本発明は高分子電解質膜をアノード電極とカソード電極で挟み込んだ電極構造を有する燃料電池に関するものである。
固体高分子型燃料電池は高い総合エネルギー効率が得られる発電手段として、現在研究開発が進められている。かかる燃料電池の主要部は、両極間を隔てる高分子電解質膜をアノード電極とカソード電極で挟み込んで一体化し、さらに、一体化したものをガス流路を形成するセパレータで挟み込んだ構造をしている。尚、アノード電極、カソード両電極と、電解質膜とを一体化したものはMEA(膜電極接合体)と呼ばれている。
MEAは、詳細には、カーボン繊維などの導電性多孔体材料からなる電極基材(ガス拡散層とも呼ばれる)と、触媒及び固体電解質成分からなり、ホットプレス等の方法で電解質膜に接合される触媒層と、さらに触媒層及び電極基材間の電気的接合性と電極基材の平坦性を向上させるために電極基材上に塗布形成された多孔性導電層などで構成されており、電極基材が触媒層と接触して集電できるようになっている。尚、この多孔性導電層には電極基材表面の凹凸を平坦化する機能もある。

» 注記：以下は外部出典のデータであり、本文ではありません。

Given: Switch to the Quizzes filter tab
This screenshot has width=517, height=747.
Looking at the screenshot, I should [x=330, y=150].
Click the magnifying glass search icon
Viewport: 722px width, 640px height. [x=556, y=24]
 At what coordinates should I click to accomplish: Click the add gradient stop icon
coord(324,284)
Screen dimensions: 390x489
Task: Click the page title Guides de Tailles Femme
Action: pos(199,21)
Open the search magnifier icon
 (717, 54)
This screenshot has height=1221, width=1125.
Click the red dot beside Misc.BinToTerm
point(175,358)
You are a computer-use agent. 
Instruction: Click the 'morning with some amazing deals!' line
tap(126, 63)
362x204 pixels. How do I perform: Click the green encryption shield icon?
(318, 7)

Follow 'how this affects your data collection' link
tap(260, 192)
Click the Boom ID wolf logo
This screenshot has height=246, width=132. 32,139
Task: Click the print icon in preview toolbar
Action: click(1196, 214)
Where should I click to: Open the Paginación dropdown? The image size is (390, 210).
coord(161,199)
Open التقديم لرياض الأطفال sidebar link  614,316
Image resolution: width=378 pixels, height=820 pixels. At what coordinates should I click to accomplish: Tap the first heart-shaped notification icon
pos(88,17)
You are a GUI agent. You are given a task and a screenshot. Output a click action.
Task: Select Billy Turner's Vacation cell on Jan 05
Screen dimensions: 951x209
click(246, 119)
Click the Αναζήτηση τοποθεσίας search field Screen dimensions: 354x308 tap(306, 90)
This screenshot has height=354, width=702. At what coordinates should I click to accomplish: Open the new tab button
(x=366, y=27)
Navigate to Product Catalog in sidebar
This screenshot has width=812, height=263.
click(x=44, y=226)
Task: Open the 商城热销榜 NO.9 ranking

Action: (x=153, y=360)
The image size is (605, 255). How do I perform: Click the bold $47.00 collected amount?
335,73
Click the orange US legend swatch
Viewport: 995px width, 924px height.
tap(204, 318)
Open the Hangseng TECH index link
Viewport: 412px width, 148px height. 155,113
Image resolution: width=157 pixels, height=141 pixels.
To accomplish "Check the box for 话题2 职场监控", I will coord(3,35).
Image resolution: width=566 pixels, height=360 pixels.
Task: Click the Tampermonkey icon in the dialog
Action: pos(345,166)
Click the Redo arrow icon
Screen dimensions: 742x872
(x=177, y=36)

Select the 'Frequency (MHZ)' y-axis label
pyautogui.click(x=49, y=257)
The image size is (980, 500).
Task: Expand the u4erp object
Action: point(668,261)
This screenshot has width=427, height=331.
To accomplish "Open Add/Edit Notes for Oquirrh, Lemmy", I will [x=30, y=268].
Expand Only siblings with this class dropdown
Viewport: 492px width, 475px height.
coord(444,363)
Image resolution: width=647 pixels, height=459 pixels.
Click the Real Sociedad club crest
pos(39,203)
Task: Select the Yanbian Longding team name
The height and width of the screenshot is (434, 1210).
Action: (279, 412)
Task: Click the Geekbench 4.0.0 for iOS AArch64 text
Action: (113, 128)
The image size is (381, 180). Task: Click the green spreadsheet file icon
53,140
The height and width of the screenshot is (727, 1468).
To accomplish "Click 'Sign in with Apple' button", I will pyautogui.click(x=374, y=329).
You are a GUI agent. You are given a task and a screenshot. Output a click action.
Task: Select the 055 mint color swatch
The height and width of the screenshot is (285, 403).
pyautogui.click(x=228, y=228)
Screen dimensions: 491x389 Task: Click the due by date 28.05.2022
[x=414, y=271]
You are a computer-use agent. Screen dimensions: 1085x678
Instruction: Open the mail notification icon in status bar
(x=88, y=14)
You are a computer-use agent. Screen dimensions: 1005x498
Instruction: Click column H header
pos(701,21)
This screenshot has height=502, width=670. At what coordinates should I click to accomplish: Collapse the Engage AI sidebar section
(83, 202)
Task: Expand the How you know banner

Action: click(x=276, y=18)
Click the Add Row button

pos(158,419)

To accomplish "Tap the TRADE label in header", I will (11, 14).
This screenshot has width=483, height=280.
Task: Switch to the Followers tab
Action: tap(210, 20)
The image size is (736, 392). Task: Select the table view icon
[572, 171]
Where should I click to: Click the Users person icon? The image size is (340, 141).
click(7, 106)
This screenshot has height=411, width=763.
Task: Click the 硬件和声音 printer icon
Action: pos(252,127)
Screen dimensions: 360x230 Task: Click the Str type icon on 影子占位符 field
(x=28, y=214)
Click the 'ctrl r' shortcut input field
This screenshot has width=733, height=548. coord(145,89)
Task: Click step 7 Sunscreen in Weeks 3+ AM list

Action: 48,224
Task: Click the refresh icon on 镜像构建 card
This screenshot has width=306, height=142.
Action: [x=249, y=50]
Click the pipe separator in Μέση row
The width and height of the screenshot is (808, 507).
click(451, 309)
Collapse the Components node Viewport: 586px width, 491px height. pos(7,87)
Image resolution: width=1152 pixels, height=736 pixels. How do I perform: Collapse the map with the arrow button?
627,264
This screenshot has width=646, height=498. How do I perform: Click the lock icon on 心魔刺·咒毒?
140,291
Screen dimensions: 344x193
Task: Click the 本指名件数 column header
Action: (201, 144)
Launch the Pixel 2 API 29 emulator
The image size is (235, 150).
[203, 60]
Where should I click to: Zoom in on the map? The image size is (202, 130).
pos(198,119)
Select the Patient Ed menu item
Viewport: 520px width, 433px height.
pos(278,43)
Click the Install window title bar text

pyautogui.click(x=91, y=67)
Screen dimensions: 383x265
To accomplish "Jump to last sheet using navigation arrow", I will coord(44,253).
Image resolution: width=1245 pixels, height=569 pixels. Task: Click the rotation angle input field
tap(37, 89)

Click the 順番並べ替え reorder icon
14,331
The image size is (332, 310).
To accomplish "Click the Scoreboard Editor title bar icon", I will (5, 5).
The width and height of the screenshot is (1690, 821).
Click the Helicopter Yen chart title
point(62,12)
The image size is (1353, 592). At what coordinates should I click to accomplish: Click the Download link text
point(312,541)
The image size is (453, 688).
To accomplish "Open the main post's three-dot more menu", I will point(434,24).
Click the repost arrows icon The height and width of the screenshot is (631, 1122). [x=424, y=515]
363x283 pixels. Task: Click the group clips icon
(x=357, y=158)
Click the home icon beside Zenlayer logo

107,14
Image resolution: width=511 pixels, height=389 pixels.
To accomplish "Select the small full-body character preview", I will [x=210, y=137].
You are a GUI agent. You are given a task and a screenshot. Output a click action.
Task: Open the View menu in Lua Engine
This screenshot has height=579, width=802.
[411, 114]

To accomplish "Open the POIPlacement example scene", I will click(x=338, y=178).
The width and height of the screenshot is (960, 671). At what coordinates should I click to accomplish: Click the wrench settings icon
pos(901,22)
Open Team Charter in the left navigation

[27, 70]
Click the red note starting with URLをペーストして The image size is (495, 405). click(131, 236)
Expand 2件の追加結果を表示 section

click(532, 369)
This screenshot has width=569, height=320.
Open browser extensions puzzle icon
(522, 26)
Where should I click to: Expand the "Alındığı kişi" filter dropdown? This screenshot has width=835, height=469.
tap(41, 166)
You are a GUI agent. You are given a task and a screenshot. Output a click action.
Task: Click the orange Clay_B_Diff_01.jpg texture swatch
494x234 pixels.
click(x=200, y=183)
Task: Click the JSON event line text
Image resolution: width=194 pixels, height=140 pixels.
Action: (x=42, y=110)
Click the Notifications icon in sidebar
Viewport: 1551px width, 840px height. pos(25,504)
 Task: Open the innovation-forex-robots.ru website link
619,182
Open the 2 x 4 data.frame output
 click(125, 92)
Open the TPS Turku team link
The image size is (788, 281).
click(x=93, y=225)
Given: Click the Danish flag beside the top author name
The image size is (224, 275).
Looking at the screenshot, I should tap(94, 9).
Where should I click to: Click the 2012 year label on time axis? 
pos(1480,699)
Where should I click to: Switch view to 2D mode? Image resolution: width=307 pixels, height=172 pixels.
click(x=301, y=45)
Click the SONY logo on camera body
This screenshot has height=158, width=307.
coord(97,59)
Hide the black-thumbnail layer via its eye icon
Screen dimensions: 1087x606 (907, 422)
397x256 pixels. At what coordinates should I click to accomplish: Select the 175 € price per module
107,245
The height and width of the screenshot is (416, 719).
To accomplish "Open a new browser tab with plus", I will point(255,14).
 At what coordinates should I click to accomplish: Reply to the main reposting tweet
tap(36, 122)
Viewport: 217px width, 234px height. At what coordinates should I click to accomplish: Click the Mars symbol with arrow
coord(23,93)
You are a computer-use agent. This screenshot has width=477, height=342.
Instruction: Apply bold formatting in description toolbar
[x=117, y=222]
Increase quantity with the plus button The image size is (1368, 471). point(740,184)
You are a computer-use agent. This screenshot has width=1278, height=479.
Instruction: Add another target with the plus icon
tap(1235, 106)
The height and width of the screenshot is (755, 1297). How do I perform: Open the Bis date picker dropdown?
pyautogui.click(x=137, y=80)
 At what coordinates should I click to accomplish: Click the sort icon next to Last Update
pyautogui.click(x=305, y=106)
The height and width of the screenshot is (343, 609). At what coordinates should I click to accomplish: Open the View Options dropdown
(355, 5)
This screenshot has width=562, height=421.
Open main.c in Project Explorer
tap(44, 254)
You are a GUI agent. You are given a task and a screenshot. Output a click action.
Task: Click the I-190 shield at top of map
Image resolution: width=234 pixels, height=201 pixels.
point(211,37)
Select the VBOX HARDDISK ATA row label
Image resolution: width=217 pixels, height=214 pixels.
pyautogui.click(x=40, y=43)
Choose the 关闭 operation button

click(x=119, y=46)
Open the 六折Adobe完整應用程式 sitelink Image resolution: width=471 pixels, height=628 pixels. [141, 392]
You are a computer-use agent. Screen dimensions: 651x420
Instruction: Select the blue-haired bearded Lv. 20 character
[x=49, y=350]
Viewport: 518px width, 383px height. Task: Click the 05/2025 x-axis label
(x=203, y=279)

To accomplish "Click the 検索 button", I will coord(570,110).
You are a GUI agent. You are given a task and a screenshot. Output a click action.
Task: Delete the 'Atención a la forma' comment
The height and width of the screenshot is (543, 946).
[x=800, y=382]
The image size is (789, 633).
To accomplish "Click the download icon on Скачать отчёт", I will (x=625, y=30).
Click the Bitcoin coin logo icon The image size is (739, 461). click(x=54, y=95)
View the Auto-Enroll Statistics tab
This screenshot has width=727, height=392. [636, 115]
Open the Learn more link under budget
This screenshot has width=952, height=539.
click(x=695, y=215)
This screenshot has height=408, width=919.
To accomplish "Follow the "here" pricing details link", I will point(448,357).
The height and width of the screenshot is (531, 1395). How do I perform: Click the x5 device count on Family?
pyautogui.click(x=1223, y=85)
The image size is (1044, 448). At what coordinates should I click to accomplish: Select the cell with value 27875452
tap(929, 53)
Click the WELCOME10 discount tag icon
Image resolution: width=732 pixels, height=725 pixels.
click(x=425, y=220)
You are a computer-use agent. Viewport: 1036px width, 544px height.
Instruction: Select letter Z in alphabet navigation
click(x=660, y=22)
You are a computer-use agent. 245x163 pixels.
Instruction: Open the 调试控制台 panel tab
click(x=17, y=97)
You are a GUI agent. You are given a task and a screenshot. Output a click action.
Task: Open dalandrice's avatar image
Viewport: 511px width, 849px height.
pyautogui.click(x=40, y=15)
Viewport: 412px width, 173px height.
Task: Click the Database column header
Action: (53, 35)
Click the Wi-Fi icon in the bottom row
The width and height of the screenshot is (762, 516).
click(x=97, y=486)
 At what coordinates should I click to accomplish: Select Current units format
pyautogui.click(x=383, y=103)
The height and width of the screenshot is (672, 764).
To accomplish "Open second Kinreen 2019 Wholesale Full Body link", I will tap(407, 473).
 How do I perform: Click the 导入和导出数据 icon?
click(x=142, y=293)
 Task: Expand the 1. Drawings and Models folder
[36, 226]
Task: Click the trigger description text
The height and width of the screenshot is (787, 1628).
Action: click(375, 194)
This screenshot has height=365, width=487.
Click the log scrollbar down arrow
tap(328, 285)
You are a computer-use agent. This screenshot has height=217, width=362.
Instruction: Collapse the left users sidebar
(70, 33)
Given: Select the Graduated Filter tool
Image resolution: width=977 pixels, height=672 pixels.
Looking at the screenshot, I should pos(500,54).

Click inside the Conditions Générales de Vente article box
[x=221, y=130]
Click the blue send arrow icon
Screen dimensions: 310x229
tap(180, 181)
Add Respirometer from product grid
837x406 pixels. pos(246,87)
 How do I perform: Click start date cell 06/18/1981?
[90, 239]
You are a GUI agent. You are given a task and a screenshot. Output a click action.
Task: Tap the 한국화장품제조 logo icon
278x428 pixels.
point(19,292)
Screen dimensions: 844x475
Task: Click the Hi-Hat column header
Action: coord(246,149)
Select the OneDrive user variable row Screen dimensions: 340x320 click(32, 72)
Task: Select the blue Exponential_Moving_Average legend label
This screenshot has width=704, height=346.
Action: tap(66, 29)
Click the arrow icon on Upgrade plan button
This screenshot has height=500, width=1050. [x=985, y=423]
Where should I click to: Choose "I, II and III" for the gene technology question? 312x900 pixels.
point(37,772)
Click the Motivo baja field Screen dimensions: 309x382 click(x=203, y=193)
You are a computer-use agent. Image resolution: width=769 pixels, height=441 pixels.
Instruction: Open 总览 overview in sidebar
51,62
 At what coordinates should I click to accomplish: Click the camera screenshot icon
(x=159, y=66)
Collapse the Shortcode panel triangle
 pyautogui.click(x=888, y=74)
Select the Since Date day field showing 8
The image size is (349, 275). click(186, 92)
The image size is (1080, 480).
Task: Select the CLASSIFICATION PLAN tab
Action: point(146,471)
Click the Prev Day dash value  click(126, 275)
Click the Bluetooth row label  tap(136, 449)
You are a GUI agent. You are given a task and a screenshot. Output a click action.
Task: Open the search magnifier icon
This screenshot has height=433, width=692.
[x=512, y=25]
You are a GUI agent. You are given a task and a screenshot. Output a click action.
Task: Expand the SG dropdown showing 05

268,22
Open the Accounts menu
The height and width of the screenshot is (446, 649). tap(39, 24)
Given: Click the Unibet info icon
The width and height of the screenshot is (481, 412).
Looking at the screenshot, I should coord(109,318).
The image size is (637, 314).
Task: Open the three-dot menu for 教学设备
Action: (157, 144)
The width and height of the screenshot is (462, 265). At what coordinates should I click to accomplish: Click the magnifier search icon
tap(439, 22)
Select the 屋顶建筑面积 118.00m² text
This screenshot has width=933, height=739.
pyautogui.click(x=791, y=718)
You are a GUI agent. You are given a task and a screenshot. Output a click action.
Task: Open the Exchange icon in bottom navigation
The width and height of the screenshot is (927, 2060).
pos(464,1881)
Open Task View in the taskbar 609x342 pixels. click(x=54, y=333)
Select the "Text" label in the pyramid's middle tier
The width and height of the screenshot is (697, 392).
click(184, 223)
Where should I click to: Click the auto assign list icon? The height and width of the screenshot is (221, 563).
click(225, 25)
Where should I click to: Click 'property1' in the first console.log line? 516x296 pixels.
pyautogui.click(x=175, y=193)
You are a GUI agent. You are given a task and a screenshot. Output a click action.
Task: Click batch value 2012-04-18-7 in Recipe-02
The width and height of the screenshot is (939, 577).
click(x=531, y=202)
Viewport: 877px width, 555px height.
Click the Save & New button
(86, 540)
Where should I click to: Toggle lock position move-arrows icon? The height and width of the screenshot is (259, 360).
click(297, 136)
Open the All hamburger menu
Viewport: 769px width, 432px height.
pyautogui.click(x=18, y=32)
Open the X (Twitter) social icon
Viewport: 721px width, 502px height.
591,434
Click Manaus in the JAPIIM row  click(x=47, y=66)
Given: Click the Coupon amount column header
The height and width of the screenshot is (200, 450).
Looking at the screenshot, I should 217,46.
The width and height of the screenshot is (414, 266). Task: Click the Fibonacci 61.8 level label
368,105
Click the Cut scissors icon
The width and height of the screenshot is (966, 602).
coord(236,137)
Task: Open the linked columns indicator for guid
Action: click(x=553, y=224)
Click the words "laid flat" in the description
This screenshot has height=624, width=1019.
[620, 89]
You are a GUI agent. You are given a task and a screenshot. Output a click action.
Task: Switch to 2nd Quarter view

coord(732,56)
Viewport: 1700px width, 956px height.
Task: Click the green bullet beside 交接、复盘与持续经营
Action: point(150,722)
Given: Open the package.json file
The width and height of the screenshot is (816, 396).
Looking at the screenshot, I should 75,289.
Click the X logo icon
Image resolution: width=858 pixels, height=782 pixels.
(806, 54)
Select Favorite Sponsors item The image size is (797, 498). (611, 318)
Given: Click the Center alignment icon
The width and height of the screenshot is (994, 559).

このような燃料電池を形成するには、触媒層と多孔性導電層、電極基材をセル内で圧着して良好な集電状態を作る必要があるため、特開2004-006369号公報に開示されているような従来の燃料電池では、触媒層と電極基材の位置ずれ等を起こすことなく良好な集電状態を得るために、電極基材と触媒層が形成された電解質膜を接着剤により直接接着し一体化するようにしている。
特開2004-006369号公報
上記のような従来の燃料電池では、電極基材と触媒層とを接着樹脂により直接接続している。そのため、両者の接合界面に接着性樹脂が存在し、この接着性樹脂により、電気的接合や触媒へのガス供給が妨げられるという問題点があった。特に十分な接着強度が得られる量の樹脂を適用するとその問題は顕著になり、逆に電気的接合やガス拡散を妨げない範囲で接着しようとすると十分な接着強度が得られないという問題があった。
本発明は上記のような問題点を解決するためになされたものであり、電気的接合やガスの拡散を妨げることがない燃料電池を提供するものである。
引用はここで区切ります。